Eater first reported that Roscioli, the “salumeria” (deli) that it called a “Rome institution,” will open on MacDougal Street when Ariel Arce’s restaurant Niche Niche closes in late January. April is the projected launch month. Chef-entrepreneur Arce, however, is a key player in the new project: According to Eater, she will partner with some members of the Roscioli team who are moving to New York to bring the business’ multidimensional model to life.
Roscioli began in 1972 as a family-run bakery, Antico Forno Roscioli, before opening a cold cut counter offshoot, Salumeria Roscioli, in 1992, which Alessandro Roscioli took over from his father, founder Marco. By 2002, the delicatessen had expanded its kitchen, broadened its wine offerings, and acquired the product-centered focus that’s made it popular among Romans and tourists for dining, drinking and shopping for pantry or bar staples.

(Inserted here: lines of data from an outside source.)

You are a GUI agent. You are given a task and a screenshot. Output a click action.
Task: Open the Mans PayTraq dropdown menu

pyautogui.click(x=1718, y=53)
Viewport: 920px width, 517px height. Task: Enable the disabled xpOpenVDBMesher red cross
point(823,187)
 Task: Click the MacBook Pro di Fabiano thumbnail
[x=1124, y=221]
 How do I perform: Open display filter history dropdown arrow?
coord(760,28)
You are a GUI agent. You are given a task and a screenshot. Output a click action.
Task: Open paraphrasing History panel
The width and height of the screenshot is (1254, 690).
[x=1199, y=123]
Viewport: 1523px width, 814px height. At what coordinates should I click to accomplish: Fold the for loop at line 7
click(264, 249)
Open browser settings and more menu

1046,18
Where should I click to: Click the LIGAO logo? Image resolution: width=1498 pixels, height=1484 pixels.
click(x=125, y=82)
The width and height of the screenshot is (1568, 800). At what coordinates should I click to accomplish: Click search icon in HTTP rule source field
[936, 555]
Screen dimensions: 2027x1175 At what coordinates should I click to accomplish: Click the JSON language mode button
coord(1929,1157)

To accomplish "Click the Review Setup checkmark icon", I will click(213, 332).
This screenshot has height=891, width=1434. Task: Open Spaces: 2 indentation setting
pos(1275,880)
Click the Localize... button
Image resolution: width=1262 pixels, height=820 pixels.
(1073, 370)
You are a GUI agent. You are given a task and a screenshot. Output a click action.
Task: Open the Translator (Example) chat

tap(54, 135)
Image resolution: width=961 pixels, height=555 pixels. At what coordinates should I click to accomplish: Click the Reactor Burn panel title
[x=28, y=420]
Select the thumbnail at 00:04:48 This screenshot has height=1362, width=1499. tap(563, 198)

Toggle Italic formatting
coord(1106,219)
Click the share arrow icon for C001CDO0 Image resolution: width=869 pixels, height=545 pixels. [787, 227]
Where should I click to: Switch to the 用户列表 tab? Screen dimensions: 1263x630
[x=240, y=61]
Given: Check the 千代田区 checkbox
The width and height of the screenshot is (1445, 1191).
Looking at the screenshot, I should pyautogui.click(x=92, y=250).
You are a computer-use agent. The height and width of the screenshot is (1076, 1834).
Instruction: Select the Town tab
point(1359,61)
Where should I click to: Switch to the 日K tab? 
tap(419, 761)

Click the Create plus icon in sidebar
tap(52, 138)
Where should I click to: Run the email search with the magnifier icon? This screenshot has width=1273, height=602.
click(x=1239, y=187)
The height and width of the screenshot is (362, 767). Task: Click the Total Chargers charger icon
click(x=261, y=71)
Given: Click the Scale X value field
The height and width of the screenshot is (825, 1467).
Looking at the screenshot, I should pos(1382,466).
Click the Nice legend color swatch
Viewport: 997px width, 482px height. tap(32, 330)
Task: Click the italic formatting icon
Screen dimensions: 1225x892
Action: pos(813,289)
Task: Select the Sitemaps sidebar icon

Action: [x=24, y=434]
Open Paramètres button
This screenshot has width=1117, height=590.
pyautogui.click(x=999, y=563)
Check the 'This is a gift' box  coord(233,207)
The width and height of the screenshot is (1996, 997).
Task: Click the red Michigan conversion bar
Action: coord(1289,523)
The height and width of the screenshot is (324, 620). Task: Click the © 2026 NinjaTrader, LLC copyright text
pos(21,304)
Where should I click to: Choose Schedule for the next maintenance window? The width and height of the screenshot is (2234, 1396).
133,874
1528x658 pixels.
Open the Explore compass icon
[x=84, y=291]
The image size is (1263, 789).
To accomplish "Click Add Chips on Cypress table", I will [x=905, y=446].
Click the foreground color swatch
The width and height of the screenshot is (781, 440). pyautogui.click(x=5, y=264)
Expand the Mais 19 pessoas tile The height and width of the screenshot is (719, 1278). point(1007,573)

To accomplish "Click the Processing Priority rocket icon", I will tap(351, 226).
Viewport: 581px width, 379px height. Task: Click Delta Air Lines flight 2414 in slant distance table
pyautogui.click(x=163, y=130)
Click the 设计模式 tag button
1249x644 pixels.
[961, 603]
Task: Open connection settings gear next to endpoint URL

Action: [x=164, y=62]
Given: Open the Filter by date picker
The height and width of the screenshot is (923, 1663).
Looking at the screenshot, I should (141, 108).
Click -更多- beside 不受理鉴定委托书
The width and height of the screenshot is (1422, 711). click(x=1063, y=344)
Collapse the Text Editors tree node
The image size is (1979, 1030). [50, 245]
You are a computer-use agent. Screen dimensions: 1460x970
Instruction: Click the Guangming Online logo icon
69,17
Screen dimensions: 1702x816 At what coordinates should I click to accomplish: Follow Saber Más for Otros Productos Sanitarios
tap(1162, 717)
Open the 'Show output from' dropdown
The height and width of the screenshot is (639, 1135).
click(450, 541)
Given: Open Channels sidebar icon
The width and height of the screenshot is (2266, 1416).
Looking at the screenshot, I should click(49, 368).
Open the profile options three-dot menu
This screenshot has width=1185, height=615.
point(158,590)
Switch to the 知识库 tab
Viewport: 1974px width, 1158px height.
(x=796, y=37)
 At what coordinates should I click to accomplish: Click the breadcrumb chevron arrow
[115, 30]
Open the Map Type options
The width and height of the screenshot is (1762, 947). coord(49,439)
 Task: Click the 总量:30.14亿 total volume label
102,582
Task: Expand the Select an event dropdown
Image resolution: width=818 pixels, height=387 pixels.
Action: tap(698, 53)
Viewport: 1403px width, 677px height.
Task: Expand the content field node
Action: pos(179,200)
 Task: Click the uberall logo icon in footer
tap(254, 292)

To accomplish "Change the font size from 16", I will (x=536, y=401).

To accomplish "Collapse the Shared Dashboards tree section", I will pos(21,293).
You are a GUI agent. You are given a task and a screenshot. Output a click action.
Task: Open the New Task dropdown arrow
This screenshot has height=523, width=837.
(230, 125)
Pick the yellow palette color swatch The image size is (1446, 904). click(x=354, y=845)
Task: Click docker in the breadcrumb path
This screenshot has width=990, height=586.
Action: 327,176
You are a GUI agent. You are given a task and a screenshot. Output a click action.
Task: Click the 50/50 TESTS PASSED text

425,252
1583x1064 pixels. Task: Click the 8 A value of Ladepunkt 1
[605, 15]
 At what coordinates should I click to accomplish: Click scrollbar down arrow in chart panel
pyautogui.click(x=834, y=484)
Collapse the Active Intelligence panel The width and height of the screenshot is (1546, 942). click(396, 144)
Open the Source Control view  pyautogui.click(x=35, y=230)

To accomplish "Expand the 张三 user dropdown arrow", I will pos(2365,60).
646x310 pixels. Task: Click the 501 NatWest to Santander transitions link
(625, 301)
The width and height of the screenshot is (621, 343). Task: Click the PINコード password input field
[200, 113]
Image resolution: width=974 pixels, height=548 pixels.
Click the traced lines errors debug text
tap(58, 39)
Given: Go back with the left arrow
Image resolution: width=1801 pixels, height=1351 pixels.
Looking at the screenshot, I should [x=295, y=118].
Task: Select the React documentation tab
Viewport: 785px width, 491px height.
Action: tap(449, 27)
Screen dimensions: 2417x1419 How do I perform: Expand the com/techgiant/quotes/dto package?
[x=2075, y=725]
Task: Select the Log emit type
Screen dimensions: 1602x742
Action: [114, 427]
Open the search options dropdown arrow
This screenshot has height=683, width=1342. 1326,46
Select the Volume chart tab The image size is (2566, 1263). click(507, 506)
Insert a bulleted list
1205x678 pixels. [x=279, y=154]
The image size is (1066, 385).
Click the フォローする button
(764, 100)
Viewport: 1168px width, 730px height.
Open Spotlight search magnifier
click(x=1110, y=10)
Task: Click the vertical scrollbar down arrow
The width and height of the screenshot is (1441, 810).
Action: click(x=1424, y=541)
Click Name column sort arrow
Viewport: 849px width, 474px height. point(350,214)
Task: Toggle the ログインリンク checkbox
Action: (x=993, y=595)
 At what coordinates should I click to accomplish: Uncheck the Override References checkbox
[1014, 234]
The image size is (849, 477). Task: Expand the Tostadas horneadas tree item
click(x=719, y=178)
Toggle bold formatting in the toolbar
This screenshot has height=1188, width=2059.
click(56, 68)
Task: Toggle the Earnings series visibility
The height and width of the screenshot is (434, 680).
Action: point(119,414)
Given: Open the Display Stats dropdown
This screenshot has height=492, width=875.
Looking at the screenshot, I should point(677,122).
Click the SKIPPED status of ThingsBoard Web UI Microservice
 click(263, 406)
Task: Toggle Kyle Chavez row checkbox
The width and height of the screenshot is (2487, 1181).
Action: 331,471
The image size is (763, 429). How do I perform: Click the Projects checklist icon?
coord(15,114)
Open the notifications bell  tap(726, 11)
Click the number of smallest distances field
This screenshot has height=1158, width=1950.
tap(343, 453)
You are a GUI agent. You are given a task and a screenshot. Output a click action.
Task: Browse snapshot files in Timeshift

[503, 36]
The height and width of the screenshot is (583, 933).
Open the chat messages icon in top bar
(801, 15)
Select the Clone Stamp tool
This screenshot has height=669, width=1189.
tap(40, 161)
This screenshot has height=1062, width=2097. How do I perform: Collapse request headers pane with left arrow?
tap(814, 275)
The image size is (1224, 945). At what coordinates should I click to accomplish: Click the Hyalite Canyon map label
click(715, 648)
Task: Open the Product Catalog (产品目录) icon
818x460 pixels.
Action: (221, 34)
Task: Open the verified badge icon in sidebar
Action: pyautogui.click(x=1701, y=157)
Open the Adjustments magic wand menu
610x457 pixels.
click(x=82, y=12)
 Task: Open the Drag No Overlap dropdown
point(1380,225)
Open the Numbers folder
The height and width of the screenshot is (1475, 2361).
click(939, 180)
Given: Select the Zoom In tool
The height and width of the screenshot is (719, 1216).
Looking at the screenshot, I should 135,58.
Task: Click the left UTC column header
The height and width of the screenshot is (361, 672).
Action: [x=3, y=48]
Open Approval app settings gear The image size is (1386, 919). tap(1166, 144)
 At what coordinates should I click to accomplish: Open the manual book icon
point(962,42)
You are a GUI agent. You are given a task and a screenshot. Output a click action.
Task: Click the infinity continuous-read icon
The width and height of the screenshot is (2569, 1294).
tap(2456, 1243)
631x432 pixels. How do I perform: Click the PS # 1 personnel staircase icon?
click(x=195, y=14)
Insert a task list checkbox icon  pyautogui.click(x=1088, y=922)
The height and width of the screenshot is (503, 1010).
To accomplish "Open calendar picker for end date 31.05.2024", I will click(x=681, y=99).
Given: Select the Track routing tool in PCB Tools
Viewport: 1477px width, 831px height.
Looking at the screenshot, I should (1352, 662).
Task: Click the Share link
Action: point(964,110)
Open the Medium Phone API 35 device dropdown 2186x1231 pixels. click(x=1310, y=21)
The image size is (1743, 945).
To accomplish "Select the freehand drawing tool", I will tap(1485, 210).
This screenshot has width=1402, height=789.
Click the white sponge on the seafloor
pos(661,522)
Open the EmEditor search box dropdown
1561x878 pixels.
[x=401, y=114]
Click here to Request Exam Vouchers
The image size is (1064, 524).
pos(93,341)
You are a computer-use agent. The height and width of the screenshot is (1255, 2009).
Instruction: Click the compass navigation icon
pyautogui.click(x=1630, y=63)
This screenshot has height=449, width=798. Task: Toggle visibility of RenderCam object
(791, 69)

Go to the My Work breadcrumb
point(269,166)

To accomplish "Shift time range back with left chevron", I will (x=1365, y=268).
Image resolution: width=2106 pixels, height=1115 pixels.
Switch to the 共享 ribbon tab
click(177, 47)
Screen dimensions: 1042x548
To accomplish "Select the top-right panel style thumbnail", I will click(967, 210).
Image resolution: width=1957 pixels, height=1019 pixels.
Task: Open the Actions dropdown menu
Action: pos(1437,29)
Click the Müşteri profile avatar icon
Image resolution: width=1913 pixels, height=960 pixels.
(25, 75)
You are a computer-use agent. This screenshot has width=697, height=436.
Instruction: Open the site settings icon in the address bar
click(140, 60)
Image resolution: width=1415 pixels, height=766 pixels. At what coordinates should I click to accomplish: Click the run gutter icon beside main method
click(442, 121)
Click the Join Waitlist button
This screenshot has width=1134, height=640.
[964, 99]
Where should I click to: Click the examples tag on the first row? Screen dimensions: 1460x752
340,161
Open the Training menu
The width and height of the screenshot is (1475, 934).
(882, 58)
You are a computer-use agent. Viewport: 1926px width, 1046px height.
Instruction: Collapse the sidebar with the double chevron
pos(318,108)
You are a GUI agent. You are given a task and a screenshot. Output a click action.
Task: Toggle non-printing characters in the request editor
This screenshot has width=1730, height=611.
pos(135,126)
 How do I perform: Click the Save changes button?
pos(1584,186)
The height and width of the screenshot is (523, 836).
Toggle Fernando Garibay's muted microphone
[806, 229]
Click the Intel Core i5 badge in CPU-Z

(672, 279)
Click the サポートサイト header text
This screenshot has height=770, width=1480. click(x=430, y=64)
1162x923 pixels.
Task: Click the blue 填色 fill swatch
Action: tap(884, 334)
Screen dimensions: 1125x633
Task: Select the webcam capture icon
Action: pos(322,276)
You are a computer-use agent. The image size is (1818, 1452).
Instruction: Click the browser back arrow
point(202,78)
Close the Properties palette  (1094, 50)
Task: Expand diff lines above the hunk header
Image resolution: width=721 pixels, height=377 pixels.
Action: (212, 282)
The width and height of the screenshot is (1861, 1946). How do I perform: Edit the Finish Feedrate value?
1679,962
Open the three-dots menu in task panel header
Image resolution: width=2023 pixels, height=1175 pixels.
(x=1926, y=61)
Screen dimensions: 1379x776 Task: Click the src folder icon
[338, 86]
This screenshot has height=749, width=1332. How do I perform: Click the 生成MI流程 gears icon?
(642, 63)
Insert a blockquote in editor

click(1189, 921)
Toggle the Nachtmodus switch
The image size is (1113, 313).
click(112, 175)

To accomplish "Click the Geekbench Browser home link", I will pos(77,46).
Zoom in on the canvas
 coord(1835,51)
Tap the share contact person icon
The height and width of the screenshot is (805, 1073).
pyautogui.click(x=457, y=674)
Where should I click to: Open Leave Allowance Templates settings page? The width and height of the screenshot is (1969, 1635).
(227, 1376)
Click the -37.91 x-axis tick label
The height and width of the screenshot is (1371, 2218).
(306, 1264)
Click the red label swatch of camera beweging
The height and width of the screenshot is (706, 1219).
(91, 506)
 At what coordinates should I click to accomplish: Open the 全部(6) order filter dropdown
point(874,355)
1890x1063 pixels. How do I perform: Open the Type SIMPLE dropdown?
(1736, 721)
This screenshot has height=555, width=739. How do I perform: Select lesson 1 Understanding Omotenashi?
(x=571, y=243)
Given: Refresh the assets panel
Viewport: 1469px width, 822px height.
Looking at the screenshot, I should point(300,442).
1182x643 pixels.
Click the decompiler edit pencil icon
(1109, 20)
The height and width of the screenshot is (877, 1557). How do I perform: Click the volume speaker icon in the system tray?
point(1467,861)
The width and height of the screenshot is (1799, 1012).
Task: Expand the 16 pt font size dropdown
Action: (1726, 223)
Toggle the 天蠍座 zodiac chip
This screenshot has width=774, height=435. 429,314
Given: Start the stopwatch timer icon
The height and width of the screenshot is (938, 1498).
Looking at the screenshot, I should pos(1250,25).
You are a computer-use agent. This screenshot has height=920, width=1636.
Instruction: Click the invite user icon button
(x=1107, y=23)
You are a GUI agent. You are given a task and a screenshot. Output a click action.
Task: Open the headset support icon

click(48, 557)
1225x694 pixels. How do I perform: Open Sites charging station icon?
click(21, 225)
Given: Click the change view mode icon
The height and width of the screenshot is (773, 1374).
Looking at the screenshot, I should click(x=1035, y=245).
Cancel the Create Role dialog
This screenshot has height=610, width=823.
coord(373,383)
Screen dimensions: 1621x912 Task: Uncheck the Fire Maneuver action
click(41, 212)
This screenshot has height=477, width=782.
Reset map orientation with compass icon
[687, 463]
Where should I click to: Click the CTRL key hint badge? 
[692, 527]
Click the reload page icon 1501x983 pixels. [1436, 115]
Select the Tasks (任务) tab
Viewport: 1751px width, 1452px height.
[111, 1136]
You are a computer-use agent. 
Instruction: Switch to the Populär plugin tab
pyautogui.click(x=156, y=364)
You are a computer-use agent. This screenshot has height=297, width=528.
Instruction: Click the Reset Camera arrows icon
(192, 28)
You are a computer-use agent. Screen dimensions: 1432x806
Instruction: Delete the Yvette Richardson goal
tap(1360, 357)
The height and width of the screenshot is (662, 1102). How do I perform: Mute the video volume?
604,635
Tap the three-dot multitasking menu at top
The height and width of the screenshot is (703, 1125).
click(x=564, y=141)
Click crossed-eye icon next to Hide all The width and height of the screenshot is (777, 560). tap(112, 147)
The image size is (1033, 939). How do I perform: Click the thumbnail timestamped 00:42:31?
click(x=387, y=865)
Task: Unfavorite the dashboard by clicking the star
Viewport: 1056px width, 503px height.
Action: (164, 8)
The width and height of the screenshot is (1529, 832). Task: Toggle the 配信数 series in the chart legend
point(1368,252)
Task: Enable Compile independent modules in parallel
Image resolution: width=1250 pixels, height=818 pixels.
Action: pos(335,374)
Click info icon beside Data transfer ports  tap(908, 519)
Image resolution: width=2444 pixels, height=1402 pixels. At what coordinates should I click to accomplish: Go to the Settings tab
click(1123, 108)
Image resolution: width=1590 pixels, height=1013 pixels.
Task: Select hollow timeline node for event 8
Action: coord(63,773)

In 2017, the wine-focused Rimessa Roscioli opened its doors, unwittingly laying the foundation for the international expansion (Eater reported that the origins of the New York venture grew out of Arce’s meeting with Rimessa’s head sommelier Alessandro Pepe during a Rome trip she took for her birthday.)
Like Roscioli’s “Roman empire,” the New York location will include a deli counter with takeaway selections and a wine bar-restaurant-deli at street level. Downstairs will be a more hybridized space, with touches from both Rimessa and Niche Niche.
Roscioli isn’t the only Italian cold cut contender with a satellite location in the New York arena. The new eatery will be a short walk from the recently-opened Sullivan Street branch of All’Antico Vinaio, the Florence-based panino spot infamous for its long lines at the original location behind the Uffizi Gallery exit.